## Reading text
Covid-19 deaths creeping up again
Observing a rising trend in Covid-19 infections and deaths, experts in the country stressed on immediate acceleration of scientific virus curb measures to stop transmission.
In the 24 hours ending at 8:00am yesterday, a total of 39 Covid-19 patients died -- a big jump from the day-on-day casualties in the last eight weeks.
On September 21, a total of 40 Covid-19 patients died.
Since then, the number of daily deaths continued to decrease and reached the lowest ever 13 on November 7.
The highest number of people -- 64 -- had died on the same day was on June 30 since the Directorate General of Health Services (DGHS) reported the first Covid-19 death in Dhaka on March 18.
"Any conclusion can be made considering a single-day jump in death cases. Rather, we can say that there is an increasing tendency in the transmission considering the positivity rate throughout last week and it needs extra-caution," Prof Nazrul Islam, member of the National Technical Advisory Committee (NTAC) on Covid-19, told The Daily Star yesterday.
With the latest figure, the total number of deaths rose to 6,254 which was 1.43 percent of all confirmed cases.

## Assigned task 1
Write out the passage of the Covid-19 deaths article starting with "In the 24 hours" and going on through "Daily Star yesterday.".
## Assigned task 2
Decide whether each statement agrees with the Covid-19 deaths article, answering yes or no and quoting the words that settle it: (a) On September 21, 40 Covid-19 patients died. (b) The lowest daily death count, 13, was recorded on November 7. (c) The total of 6,254 deaths was 2.43 percent of all confirmed cases.
The entries that come next have no connection to the Covid-19 deaths article.

## Recorded data
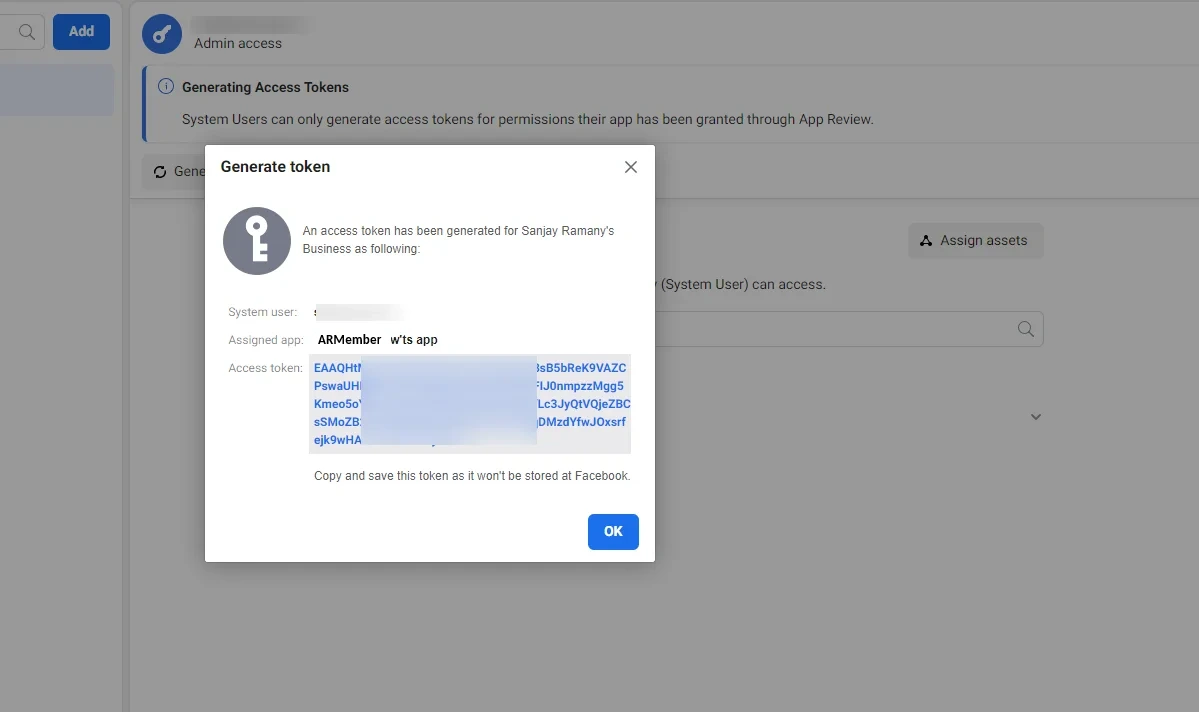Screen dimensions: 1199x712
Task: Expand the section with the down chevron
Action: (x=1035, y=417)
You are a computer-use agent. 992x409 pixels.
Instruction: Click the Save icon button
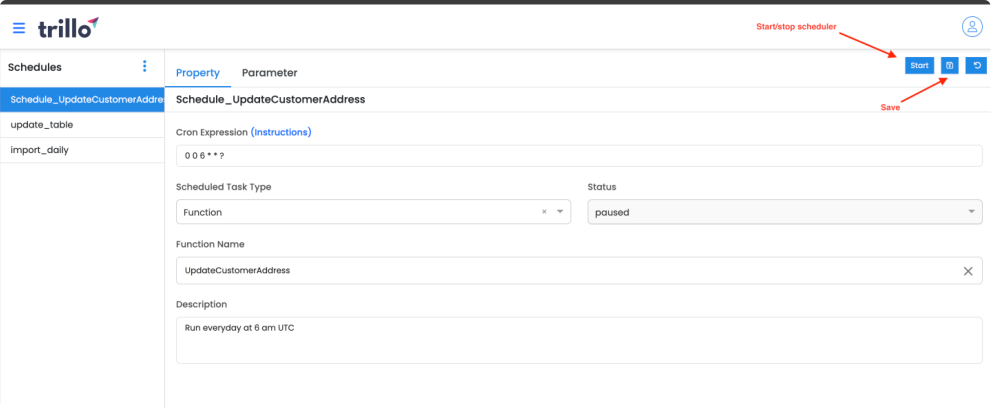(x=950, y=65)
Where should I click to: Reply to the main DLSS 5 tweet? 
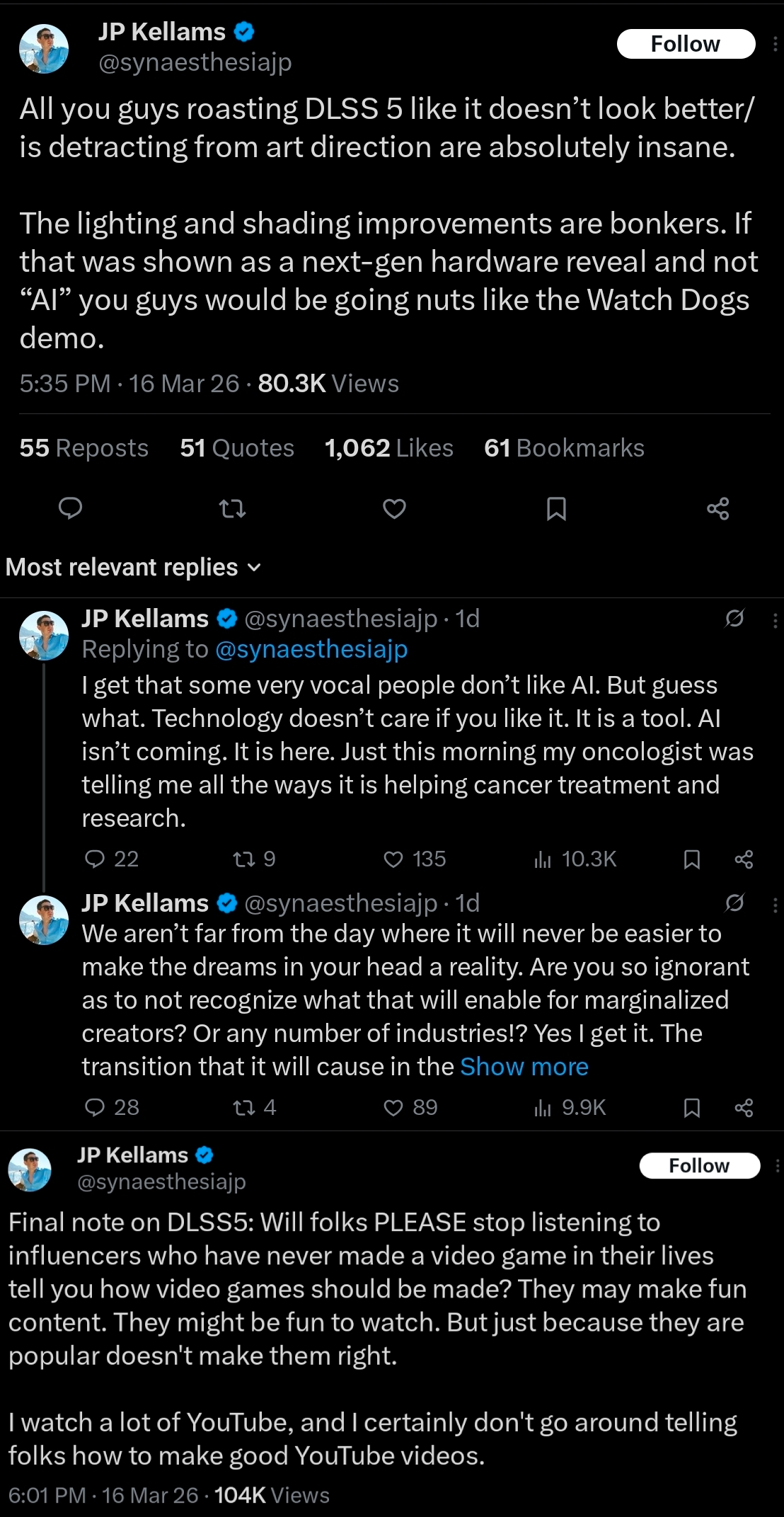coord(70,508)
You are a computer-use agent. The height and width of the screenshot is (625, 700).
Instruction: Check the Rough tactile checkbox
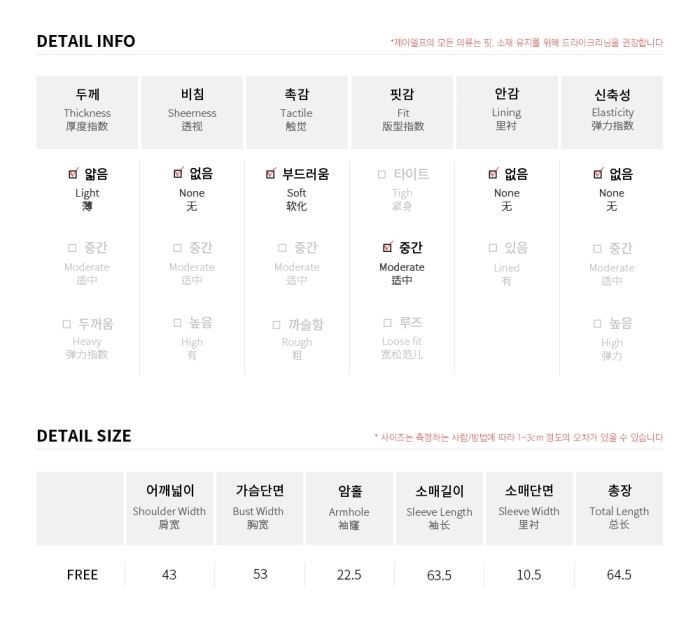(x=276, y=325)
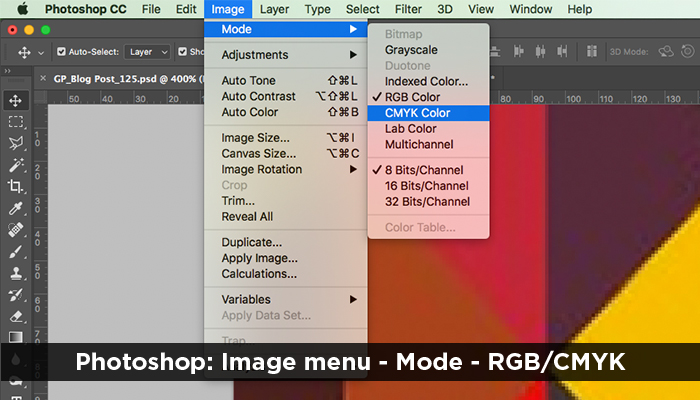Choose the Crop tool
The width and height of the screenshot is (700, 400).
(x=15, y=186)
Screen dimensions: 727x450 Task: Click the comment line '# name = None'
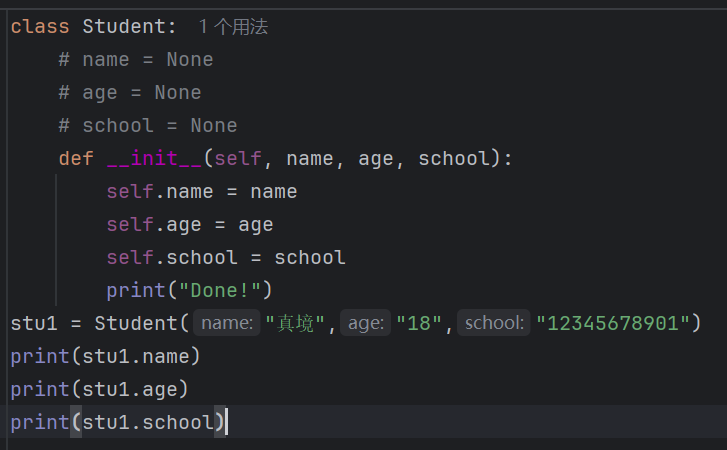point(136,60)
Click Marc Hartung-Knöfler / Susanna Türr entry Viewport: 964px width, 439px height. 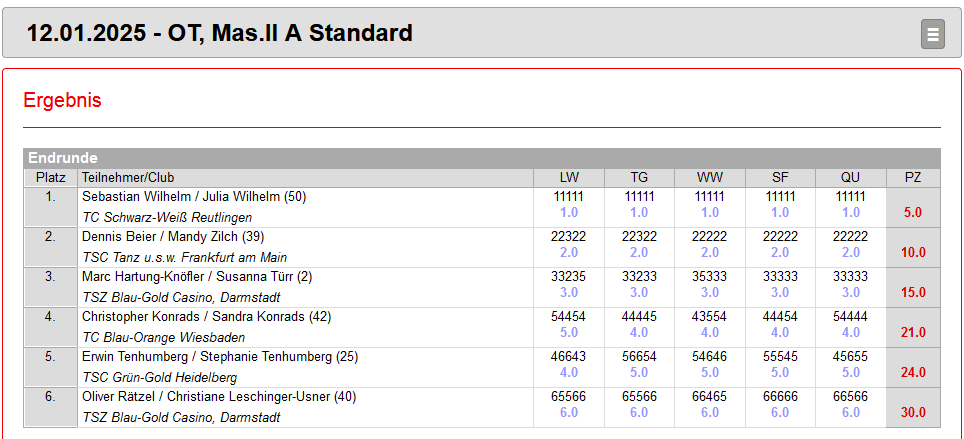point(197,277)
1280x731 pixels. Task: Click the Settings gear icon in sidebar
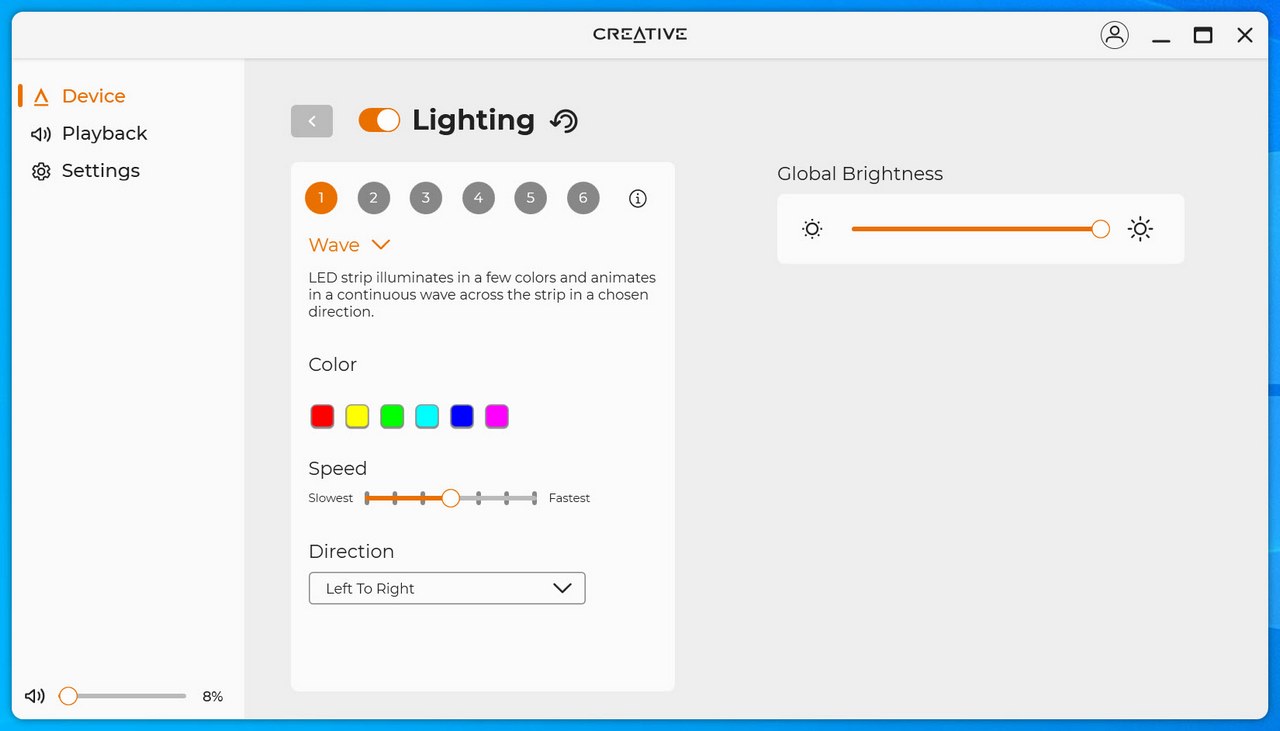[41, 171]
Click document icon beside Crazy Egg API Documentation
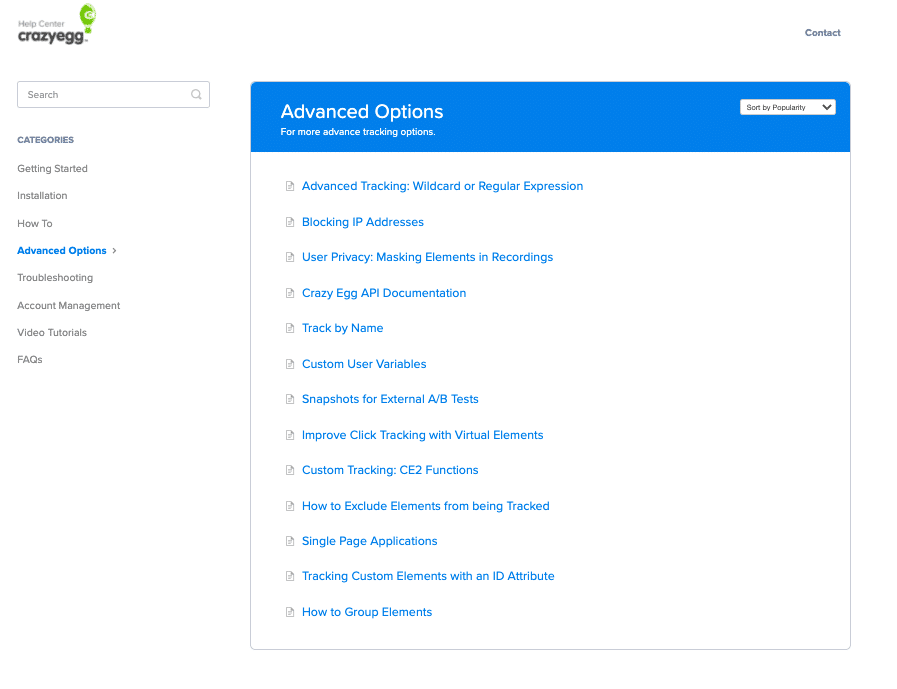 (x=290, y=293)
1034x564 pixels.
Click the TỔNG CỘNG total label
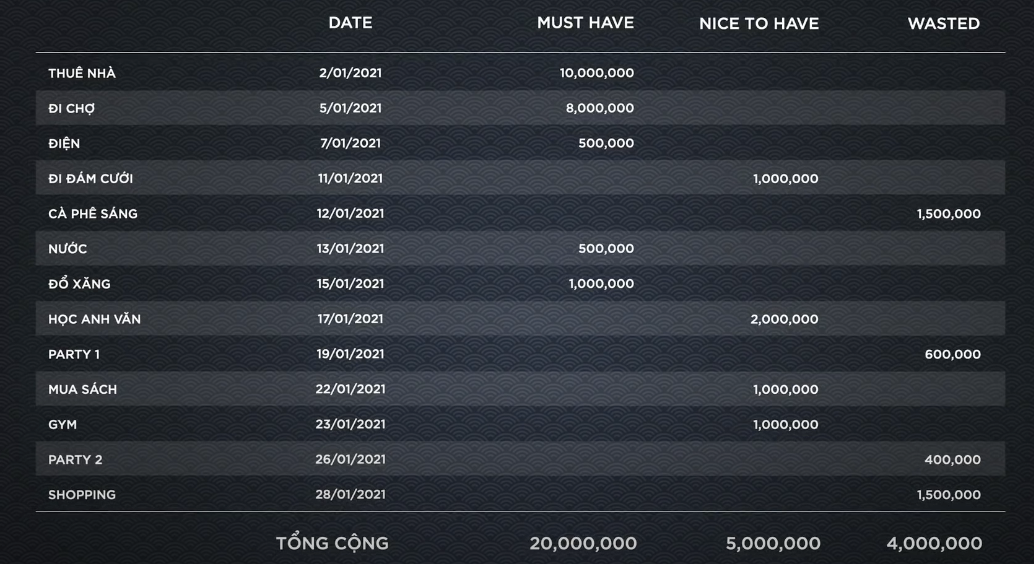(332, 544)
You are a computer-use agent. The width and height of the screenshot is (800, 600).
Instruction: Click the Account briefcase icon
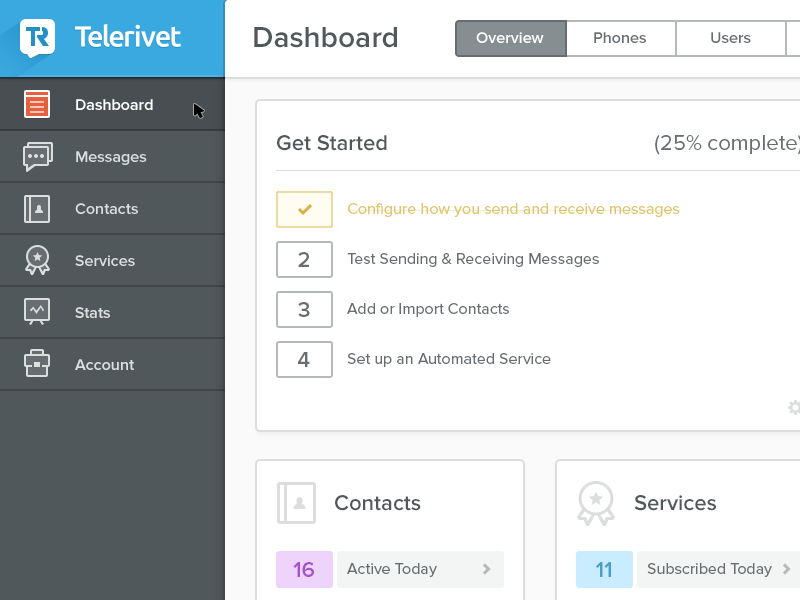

## Written solution 1
In the 24 hours ending at 8:00am yesterday, a total of 39 Covid-19 patients died -- a big jump from the day-on-day casualties in the last eight weeks.
On September 21, a total of 40 Covid-19 patients died.
Since then, the number of daily deaths continued to decrease and reached the lowest ever 13 on November 7.
The highest number of people -- 64 -- had died on the same day was on June 30 since the Directorate General of Health Services (DGHS) reported the first Covid-19 death in Dhaka on March 18.
"Any conclusion can be made considering a single-day jump in death cases. Rather, we can say that there is an increasing tendency in the transmission considering the positivity rate throughout last week and it needs extra-caution," Prof Nazrul Islam, member of the National Technical Advisory Committee (NTAC) on Covid-19, told The Daily Star yesterday.

## Written solution 2
(a) Yes: "On September 21, a total of 40 Covid-19 patients died."
(b) Yes: "reached the lowest ever 13 on November 7"
(c) No: "which was 1.43 percent of all confirmed cases"